I let that sentence hang in the air. I’ve heard that sentence used often in reference to all sorts of gut feelings. Mostly love and romance. And though I’ve put up a mental wall between Luke and crush territory, I can’t ignore the warmth in my chest.
Luke looks over at me when I don’t respond. “You know?”
I can’t bear to meet his gaze. “Yeah, I know what you mean.”
“Austin’s the best city in the world,” Luke says.
“Maybe that’s why I’m liking it so much. I’m seeing it through your eyes.”
He leans his head back on the headrest of his seat. “And I’ve been told I have very nice eyes.”
More warmth burning through my ribs. His flirtations are getting bolder and more consistent. Unless that’s just the type of person he is. I’ve met people like that, where you think they’re flirting with you, but when you ask someone if they would agree, they tell you, “Oh, he’s just like that.”
Luke is the definition of “he’s just like that.”
I have decided not to take it personally. I will take the way he speaks to me at face value. And he should do the same. “Yes, well, I am enjoying looking through them so far.”
Luke’s smile falters and his teeth land on his lower lip.
I think I’ve taken him off-guard.
A moment later, Luke flicks on the radio and turns it up, drowning out any thoughts of what’s been said.
10
LUKE
“You weren’t kidding, Bobby,” I say, looking at the piles of boxes. I turn myself sideways, making myself as slight as possible to sneak through a gap between the boxes to follow the saxophonist. “This place is a labyrinth.”
Bobby laughs from somewhere in the attic. I know I’m walking in his general direction, but the way his voice bounces off the rafters makes it impossible to locate exactly where he is unless I have eyes on him. “You should have seen it this morning. Less of a labyrinth and more of a clinch.”
“Must be some amazing artifacts in here,” Eleanor muses, only a few feet ahead of me. She ducks under a beam which means I’m going to have to practically crouch under it.
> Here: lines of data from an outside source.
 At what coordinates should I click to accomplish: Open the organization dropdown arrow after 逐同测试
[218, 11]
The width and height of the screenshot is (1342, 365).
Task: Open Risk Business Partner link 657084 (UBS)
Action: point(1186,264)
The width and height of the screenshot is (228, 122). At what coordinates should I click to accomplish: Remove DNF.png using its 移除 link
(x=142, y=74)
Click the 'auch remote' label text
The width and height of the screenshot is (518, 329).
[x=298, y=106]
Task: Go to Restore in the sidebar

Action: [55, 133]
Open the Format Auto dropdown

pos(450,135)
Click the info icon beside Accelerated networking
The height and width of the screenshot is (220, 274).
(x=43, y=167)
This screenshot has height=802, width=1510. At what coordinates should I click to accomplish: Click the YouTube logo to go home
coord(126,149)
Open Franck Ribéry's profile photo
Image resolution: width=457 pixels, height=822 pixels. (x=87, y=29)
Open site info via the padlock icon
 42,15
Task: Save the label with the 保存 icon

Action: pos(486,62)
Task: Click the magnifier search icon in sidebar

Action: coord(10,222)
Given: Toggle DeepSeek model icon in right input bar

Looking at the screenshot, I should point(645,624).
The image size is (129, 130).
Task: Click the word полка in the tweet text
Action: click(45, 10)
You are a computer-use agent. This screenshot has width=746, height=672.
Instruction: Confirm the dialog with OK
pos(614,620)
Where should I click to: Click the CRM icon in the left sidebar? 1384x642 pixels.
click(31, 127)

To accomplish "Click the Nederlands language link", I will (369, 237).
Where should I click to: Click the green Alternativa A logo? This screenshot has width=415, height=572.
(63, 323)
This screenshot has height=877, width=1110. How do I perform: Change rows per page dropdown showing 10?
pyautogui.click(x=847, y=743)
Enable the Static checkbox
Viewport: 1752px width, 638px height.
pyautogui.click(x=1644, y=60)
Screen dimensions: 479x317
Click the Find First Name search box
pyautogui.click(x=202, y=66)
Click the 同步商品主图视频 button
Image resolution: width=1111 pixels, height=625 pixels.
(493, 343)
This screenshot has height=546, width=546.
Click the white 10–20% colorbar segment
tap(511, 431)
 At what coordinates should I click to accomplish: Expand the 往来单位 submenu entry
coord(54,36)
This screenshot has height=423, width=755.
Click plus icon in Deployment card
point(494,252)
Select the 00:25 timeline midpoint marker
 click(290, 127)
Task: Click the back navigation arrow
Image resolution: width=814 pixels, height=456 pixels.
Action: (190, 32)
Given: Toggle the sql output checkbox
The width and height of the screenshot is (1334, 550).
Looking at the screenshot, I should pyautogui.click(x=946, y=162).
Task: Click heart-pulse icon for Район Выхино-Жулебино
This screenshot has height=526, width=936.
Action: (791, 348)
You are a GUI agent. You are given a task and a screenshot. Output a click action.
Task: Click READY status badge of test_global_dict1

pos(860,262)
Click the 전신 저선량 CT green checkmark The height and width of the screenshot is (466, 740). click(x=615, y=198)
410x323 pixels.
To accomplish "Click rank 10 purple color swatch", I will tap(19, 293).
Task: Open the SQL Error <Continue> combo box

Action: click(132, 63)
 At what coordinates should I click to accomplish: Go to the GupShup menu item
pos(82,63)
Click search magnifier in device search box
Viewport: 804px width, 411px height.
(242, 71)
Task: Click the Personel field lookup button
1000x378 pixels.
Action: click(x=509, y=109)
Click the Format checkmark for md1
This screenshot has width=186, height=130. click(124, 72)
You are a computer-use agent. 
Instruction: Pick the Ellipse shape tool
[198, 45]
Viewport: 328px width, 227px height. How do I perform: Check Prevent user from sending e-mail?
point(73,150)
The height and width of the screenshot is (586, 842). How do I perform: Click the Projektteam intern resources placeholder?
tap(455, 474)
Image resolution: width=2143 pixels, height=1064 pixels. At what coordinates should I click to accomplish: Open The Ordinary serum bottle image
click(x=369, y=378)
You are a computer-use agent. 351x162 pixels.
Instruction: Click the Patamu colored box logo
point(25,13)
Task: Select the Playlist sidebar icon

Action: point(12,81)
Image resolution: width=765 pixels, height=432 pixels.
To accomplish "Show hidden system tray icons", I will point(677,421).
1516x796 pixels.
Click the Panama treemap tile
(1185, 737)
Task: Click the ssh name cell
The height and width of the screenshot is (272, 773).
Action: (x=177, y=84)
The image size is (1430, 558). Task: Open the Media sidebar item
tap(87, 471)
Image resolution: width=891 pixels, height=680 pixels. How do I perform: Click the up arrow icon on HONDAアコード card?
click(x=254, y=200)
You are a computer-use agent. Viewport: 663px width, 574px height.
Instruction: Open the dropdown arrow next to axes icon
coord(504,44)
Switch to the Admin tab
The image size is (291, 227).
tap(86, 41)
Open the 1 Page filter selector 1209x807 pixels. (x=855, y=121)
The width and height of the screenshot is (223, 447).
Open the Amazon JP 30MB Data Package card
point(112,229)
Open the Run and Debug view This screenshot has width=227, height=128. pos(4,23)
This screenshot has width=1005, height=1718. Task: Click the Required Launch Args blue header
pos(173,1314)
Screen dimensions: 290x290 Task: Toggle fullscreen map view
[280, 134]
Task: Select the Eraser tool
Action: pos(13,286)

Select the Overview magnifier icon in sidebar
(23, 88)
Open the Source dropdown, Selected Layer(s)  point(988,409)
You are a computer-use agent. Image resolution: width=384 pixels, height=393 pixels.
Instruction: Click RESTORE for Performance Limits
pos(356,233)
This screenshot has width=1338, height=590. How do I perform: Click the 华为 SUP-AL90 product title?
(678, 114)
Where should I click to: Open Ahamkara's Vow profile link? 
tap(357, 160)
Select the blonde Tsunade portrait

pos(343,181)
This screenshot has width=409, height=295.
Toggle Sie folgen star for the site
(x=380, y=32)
“Artifacts? I’m not a dinosaur yet, am I?” Bobby scoffs.
She looks back at me with a pursed smile and wide eyes. She’s more relaxed than she’s been the whole time I’ve known her, which I guess is to be expected. The more time you spend with someone, it’s inevitable that you’ll get more comfortable with them. But I think it has something to do with the milieu of this meeting too. The cramped quarters, the threat or promise of hidden treasures. That’s Eleanor’s whole gambit. She does it all day in the basement of the Reeder Music Library. Her curiosity is probably propelling her forward.
Not to mention her newfound inspiration to stick around in Austin.
I had to veil my abject excitement in the car. She’s right that two weeks isn’t really enough to know if you’re in the right place. And two weeks isn’t enough to know you’ve met the right person either.
So why did my whole body get lighter at the thought of her remaining in my city?
Remaining close to me?
Eleanor and I finally reach Bobby at the back of the attic. He’s cleared out a little piece of space for himself back here: a roll top desk which is also filled to the brim with documents, pictures and the like, and a little wooden chair. We’re surrounded by fans plugged into a precariously ancient power strip, making the stuffy attic air moderately tenable. Thank god. When we first climbed up here, I thought I might suffocate by the time the night was over.
Bobby points to a stack of boxes. “These are the boxes with stuff from The Lone Star era.”
Four boxes for a short stint running a nightclub in the ‘90s? Yeesh.
“I think this one is photos and things,” he says, knocking on one of the middle boxes. “But—" He holds up an aged finger, long and strong from years tickling the keys of his saxophone. “I’ll do you one better.”
Bobby turns and begins to scrap through the papers on the desk.
Eleanor and I stand side by side, silent, exchanging a look now and then as he searches . . . and searches . . . and searches.
“Doggone it! I had it a couple hours a—ah! Found it!” He pulls up a big green book and holds it into the air. “This is the Rosetta Stone of my time at The Lone Star. My Book of Kells. My Leningrad Codex. You get it, right?”